Daniel Deocampo, associate professor and chair of Geosciences at Georgia State University, will attend the White House Water Summit today (March 22) to share his plans for bringing new technologies and workforce development to the water economy of the southeastern United States.
The summit, held in conjunction with the United Nations World Water Day, brings together representatives from more than 200 universities, government agencies and nonprofits to discuss long-term strategies for sustainable water use. Water is not only a necessity but also a big industry in the Southeast, with 30,000 workers bringing 65 billions of gallons of water a day to the region's 60 million people.
Deocampo was invited because of his work as the science chair of H20TECH, a Georgia-State-affiliated nonprofit. H20TECH's mission is to move new technologies from the lab into daily use through university and industry partnerships that will create new jobs and economic growth.
As part of the White House Water Summit, H20TECH is announcing two new initiatives:
- Doubling the water innovation economy in the southeastern United States by 2020. Over the past decade, the federal government has given $2.5 million in grants to academics and startups working on water issues in the Southeast. H20TECH plans to work with local researchers, nonprofits, government agencies and technology start-ups to create new grant-worthy projects, with the goal of reaching $5 million a year in grants by 2020.
- Creating 5,000 new water jobs by 2020. Through technological innovation, commercialization and workforce development initiatives, H20TECH plans to expand the regional water economy jobs base from 30,000 to 35,000 jobs by 2020. The focus of this initiative is the strategy of indirect potable-water reuse, which means treating wastewater and re-introducing it into the water table through lakes, rivers and wetlands.

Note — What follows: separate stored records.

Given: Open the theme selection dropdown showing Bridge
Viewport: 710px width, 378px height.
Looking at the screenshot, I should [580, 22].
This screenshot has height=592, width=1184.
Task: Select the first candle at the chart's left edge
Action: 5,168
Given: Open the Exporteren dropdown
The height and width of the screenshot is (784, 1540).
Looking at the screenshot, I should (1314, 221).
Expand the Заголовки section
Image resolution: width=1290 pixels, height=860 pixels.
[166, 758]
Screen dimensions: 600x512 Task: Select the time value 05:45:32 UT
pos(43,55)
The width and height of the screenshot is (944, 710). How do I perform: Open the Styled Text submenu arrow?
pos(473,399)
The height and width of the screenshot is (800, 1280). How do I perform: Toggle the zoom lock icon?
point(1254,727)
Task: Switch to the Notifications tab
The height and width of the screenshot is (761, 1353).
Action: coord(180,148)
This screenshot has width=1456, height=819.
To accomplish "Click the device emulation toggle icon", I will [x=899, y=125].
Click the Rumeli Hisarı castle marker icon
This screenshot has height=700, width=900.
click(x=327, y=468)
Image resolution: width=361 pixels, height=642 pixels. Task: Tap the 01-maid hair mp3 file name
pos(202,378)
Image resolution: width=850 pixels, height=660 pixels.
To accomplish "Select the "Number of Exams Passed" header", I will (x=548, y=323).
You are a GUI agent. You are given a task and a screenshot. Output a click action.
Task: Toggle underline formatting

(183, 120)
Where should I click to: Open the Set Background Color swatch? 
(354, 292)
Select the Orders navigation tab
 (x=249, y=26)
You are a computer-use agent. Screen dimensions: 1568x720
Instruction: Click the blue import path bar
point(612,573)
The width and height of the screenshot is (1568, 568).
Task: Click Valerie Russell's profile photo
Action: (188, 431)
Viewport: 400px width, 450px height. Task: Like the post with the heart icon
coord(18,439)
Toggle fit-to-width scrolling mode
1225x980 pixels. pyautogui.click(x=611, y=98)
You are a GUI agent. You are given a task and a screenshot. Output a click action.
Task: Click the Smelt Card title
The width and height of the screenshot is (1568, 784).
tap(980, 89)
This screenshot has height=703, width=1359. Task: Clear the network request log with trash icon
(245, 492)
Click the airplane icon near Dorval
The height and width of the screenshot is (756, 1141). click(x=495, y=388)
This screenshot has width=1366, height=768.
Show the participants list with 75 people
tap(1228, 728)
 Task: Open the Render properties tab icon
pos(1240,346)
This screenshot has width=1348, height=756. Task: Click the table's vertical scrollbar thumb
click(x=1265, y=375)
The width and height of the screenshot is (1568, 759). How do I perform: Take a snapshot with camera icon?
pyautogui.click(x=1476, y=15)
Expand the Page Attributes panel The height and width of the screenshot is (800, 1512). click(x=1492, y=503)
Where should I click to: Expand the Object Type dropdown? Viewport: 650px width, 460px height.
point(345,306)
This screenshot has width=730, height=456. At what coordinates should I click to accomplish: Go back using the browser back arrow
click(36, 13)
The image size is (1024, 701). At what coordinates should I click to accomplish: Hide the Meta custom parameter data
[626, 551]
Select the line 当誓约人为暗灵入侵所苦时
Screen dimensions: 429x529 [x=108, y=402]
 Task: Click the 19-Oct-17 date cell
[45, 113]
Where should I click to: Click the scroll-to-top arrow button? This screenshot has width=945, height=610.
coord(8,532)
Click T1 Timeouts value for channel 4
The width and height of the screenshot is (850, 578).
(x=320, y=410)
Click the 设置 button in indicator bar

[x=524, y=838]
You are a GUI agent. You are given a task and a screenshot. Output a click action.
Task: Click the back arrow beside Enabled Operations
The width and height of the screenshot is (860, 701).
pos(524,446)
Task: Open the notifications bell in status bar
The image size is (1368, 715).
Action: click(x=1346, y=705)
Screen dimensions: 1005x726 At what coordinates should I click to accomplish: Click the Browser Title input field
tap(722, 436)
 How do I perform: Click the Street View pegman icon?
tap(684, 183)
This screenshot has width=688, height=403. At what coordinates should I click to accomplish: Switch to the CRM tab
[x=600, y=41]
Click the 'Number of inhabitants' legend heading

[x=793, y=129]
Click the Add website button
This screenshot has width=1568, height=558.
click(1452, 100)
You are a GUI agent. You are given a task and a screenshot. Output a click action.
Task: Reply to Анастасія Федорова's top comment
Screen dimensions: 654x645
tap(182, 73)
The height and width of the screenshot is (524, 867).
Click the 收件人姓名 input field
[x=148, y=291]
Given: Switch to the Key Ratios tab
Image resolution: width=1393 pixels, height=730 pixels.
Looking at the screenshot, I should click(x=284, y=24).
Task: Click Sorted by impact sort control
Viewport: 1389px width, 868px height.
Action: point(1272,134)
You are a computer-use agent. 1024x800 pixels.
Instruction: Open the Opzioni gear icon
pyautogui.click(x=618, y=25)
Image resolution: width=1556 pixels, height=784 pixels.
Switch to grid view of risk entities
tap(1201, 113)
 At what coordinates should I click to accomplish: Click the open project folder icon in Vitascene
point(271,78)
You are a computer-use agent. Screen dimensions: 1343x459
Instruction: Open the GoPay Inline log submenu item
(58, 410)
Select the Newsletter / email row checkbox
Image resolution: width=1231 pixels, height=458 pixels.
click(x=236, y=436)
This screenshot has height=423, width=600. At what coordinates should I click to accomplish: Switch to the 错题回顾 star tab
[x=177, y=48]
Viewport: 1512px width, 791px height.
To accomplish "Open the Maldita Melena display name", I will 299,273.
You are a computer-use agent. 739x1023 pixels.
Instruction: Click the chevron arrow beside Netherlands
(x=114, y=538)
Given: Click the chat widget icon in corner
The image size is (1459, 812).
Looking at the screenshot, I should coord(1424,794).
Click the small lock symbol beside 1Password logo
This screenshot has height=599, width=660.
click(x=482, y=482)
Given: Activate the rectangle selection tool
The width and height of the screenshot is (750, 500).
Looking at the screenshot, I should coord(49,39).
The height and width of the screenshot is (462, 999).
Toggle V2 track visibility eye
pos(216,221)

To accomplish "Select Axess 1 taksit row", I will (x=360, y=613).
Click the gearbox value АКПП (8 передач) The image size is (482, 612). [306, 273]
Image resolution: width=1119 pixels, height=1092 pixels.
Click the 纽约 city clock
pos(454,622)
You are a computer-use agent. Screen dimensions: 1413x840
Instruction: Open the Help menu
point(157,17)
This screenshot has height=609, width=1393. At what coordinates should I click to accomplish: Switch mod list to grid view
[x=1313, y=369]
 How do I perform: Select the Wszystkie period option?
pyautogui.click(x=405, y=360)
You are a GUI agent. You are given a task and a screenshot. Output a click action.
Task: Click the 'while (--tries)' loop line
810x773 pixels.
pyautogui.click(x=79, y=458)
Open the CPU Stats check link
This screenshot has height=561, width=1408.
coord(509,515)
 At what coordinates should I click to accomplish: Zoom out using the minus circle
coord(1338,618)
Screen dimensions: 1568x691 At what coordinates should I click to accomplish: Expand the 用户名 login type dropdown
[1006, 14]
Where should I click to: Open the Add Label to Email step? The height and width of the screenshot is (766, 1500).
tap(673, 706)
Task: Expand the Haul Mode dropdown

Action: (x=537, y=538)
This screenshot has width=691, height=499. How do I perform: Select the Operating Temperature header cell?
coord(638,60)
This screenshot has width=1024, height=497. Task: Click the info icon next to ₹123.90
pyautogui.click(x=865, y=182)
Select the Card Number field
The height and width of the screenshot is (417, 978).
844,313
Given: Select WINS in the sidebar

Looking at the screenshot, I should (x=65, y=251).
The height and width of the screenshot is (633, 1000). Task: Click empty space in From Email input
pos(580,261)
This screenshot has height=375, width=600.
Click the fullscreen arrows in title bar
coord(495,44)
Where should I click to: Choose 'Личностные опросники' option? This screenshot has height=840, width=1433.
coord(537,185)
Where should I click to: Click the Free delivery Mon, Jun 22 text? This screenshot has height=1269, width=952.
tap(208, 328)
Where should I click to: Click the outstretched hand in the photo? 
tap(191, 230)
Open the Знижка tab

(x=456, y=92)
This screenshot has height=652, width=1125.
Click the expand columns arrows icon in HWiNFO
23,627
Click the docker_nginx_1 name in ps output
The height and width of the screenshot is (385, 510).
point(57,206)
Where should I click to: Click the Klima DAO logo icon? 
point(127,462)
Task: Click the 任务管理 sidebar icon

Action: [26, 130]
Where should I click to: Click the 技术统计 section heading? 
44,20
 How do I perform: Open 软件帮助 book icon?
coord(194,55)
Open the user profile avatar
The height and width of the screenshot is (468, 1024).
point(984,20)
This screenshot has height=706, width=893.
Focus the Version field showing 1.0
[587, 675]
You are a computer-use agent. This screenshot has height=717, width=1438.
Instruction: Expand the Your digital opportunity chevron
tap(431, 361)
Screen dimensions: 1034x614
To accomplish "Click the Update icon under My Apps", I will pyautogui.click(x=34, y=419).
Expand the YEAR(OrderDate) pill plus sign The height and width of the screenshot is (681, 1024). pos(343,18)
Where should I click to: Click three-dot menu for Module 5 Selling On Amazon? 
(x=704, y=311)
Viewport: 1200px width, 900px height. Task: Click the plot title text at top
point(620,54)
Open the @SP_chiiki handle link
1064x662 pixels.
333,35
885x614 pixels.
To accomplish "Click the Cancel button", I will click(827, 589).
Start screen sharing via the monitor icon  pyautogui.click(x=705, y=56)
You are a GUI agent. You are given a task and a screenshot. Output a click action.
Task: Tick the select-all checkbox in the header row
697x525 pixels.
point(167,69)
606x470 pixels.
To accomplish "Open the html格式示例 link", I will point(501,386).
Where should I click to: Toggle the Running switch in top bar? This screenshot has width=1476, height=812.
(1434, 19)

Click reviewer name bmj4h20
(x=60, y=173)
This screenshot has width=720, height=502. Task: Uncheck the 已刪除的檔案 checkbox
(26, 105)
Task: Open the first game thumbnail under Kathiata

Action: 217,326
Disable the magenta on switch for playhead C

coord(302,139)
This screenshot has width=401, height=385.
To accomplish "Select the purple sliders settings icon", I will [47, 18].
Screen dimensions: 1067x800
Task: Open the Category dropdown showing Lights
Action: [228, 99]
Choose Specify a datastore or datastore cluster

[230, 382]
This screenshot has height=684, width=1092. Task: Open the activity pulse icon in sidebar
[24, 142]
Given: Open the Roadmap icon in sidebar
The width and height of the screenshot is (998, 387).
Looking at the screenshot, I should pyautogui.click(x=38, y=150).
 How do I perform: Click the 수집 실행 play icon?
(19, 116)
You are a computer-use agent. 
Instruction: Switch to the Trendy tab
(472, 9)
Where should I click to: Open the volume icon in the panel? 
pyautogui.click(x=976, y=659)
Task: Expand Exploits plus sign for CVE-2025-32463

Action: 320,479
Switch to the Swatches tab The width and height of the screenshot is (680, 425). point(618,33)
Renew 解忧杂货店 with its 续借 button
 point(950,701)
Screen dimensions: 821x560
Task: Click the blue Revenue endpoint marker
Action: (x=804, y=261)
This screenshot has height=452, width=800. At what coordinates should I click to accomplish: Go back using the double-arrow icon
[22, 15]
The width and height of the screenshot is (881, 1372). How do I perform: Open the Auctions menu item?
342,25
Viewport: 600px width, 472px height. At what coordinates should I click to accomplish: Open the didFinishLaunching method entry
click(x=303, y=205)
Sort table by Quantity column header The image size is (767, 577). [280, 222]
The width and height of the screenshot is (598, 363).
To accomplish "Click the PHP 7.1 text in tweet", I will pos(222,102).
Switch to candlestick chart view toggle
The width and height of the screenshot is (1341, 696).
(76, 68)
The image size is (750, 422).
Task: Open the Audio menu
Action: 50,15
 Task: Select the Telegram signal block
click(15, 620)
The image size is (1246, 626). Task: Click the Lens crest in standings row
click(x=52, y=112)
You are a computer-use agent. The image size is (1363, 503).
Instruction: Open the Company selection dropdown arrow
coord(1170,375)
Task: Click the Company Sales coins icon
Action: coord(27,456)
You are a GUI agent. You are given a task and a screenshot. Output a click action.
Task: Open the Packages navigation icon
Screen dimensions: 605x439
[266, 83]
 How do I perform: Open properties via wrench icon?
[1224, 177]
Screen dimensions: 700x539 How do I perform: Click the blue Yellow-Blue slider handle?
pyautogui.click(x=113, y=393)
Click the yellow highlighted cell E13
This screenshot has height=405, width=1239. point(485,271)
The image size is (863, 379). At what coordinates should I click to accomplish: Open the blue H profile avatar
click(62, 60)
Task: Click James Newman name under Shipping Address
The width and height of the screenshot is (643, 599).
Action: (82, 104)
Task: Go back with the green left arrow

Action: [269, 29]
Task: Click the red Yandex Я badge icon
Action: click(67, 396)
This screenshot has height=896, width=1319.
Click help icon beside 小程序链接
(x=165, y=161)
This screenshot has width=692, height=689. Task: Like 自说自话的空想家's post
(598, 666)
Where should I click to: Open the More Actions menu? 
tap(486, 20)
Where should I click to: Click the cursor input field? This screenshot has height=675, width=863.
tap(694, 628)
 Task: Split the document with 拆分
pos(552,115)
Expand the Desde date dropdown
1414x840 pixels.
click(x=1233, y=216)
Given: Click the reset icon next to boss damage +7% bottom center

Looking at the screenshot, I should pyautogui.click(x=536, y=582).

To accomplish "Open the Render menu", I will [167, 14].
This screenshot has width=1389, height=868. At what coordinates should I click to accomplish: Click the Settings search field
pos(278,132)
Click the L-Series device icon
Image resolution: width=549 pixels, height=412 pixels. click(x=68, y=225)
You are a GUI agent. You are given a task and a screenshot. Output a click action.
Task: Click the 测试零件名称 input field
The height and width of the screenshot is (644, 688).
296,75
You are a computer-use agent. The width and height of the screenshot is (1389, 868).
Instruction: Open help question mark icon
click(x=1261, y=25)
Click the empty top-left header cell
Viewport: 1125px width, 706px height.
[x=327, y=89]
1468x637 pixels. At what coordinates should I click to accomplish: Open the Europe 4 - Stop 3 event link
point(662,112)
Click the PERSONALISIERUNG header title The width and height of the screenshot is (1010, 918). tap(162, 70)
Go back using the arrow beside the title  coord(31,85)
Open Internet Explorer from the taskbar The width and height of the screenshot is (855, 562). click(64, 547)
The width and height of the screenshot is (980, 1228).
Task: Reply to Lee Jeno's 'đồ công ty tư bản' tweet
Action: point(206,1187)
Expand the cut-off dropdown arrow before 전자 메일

Water is already a hot political issue in the southeastern United States, Deocampo said, pointing to the ongoing dispute over water resources among the states of Georgia, Alabama and Tennessee.
Indirect water reuse, or releasing treated wastewater back into the environment, is already part of the solution, he said, pointing out that Gwinnett County is already treating and releasing 25-30 million gallons of water a day. As the population of the southeastern U.S. continues to grow, the region will need new technologies and an expanded workforce to keep up with the demand.
"We've identified that as a particular regional need," Deocampo said, adding that the process is extraordinarily safe and sanitary. "Water coming out of our regional treatment plants is incredibly safe and sanitary. It would be shame to waste it."
The White House Water Summit is designed to raise awareness of water issues and potential solutions in the United States, and to catalyze ideas and actions to help build a sustainable and secure water future through innovative water and technology.